Work to complete: Copy the records that follow exactly, leaving nothing out.

★ ★ ★ ★ ★

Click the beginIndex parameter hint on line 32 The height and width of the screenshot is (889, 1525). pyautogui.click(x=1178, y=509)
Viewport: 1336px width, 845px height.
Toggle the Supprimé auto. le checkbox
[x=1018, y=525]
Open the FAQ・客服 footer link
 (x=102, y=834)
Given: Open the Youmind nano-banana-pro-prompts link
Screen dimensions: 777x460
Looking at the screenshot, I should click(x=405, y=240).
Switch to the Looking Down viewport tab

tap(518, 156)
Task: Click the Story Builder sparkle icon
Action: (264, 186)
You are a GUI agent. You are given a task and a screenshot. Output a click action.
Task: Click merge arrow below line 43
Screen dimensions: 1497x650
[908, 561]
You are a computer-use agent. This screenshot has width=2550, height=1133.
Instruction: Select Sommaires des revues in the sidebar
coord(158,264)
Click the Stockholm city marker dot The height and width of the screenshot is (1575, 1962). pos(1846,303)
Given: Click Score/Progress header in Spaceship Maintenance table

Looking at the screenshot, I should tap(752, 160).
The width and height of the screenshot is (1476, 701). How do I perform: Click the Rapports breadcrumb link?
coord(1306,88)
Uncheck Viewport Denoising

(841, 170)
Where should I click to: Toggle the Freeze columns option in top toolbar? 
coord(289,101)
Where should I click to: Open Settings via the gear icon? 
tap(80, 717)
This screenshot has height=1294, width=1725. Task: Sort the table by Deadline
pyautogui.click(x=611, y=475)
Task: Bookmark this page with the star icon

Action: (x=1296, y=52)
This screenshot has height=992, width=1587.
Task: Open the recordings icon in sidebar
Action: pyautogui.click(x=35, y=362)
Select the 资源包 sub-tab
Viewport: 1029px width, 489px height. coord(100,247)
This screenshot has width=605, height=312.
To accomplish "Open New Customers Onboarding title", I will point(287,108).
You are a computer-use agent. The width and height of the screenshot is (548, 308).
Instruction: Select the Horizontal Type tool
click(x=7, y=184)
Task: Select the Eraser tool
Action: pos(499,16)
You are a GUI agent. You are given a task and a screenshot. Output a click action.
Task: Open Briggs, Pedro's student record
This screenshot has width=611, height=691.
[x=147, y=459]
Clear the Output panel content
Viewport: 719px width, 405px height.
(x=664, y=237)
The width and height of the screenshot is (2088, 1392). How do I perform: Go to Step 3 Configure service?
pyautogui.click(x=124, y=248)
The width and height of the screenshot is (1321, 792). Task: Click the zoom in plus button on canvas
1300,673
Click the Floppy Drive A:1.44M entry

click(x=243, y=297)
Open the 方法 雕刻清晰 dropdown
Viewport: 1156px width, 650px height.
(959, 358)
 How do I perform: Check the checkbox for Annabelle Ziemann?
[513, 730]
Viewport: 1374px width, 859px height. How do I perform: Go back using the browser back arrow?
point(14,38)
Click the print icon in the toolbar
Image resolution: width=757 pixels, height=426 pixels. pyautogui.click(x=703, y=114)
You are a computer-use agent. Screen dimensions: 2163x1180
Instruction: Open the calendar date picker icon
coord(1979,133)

★ ★ ★ ★ ★

Exercise answer:
Click the beginIndex parameter hint on line 32 The height and width of the screenshot is (889, 1525). pyautogui.click(x=1178, y=509)
Viewport: 1336px width, 845px height.
Toggle the Supprimé auto. le checkbox
[x=1018, y=525]
Open the FAQ・客服 footer link
 (x=102, y=834)
Given: Open the Youmind nano-banana-pro-prompts link
Screen dimensions: 777x460
Looking at the screenshot, I should click(x=405, y=240).
Switch to the Looking Down viewport tab

tap(518, 156)
Task: Click the Story Builder sparkle icon
Action: (264, 186)
You are a GUI agent. You are given a task and a screenshot. Output a click action.
Task: Click merge arrow below line 43
Screen dimensions: 1497x650
[908, 561]
You are a computer-use agent. This screenshot has width=2550, height=1133.
Instruction: Select Sommaires des revues in the sidebar
coord(158,264)
Click the Stockholm city marker dot The height and width of the screenshot is (1575, 1962). pos(1846,303)
Given: Click Score/Progress header in Spaceship Maintenance table

Looking at the screenshot, I should tap(752, 160).
The width and height of the screenshot is (1476, 701). How do I perform: Click the Rapports breadcrumb link?
coord(1306,88)
Uncheck Viewport Denoising

(841, 170)
Where should I click to: Toggle the Freeze columns option in top toolbar? 
coord(289,101)
Where should I click to: Open Settings via the gear icon? 
tap(80, 717)
This screenshot has height=1294, width=1725. Task: Sort the table by Deadline
pyautogui.click(x=611, y=475)
Task: Bookmark this page with the star icon

Action: (x=1296, y=52)
This screenshot has height=992, width=1587.
Task: Open the recordings icon in sidebar
Action: pyautogui.click(x=35, y=362)
Select the 资源包 sub-tab
Viewport: 1029px width, 489px height. coord(100,247)
This screenshot has width=605, height=312.
To accomplish "Open New Customers Onboarding title", I will point(287,108).
You are a computer-use agent. The width and height of the screenshot is (548, 308).
Instruction: Select the Horizontal Type tool
click(x=7, y=184)
Task: Select the Eraser tool
Action: pos(499,16)
You are a GUI agent. You are given a task and a screenshot. Output a click action.
Task: Open Briggs, Pedro's student record
This screenshot has width=611, height=691.
[x=147, y=459]
Clear the Output panel content
Viewport: 719px width, 405px height.
(x=664, y=237)
The width and height of the screenshot is (2088, 1392). How do I perform: Go to Step 3 Configure service?
pyautogui.click(x=124, y=248)
The width and height of the screenshot is (1321, 792). Task: Click the zoom in plus button on canvas
1300,673
Click the Floppy Drive A:1.44M entry

click(x=243, y=297)
Open the 方法 雕刻清晰 dropdown
Viewport: 1156px width, 650px height.
(959, 358)
 How do I perform: Check the checkbox for Annabelle Ziemann?
[513, 730]
Viewport: 1374px width, 859px height. How do I perform: Go back using the browser back arrow?
point(14,38)
Click the print icon in the toolbar
Image resolution: width=757 pixels, height=426 pixels. pyautogui.click(x=703, y=114)
You are a computer-use agent. Screen dimensions: 2163x1180
Instruction: Open the calendar date picker icon
coord(1979,133)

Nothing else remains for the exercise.